··· Records supplied

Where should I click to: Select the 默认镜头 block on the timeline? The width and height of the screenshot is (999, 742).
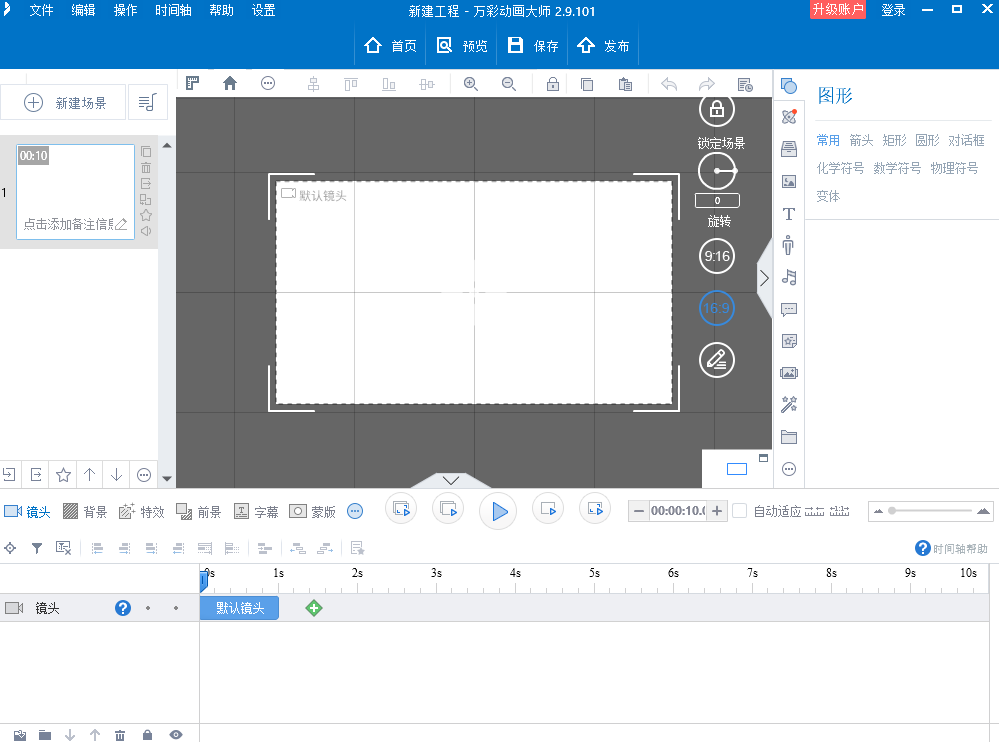tap(239, 607)
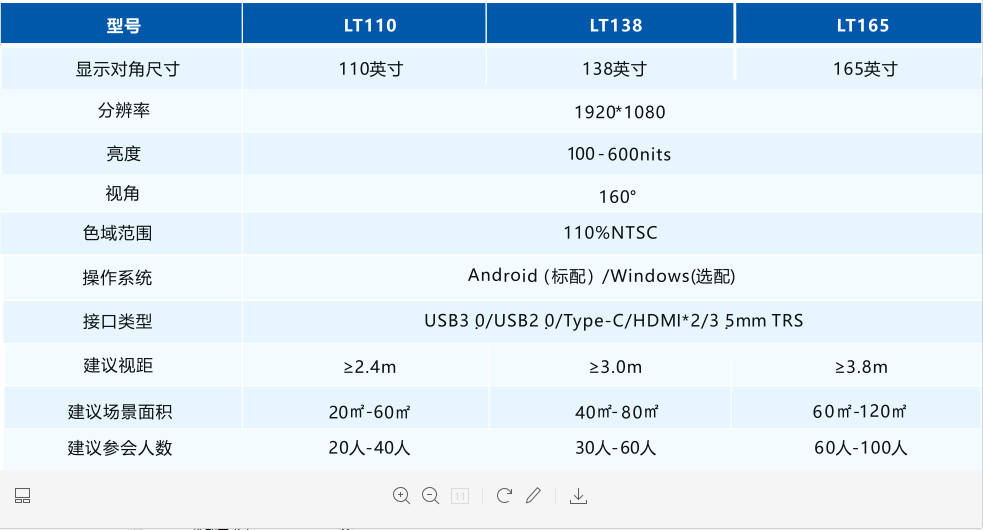Screen dimensions: 983x530
Task: Toggle the thumbnail gallery layout icon
Action: pos(23,495)
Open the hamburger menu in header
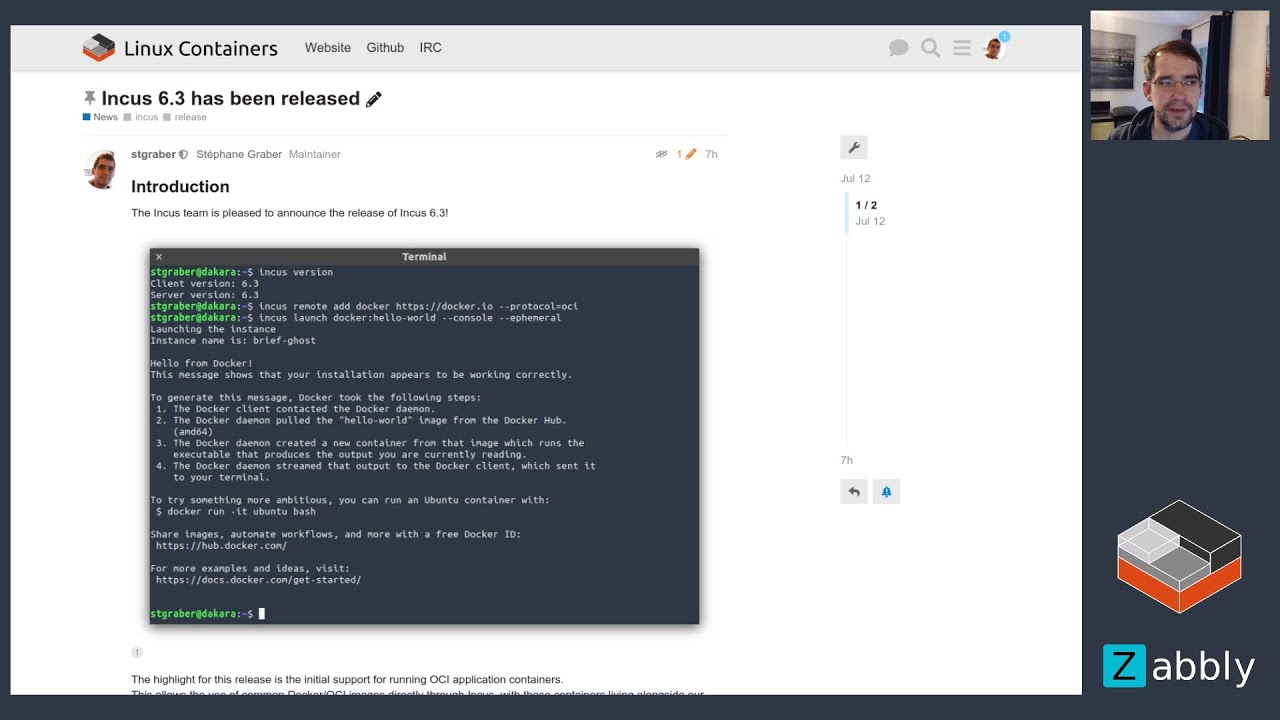Image resolution: width=1280 pixels, height=720 pixels. click(962, 48)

······

What needs to be done: Edit the records above by replacing "header" with "top bar" and leave everything else unchanged. Leave the pictures out of your answer.

Exercise result:
Where should I click to: Select the 默认镜头 block on the timeline? The width and height of the screenshot is (999, 742).
tap(239, 607)
Screen dimensions: 983x530
Task: Toggle the thumbnail gallery layout icon
Action: pos(23,495)
Open the hamburger menu in top bar
Image resolution: width=1280 pixels, height=720 pixels. click(962, 48)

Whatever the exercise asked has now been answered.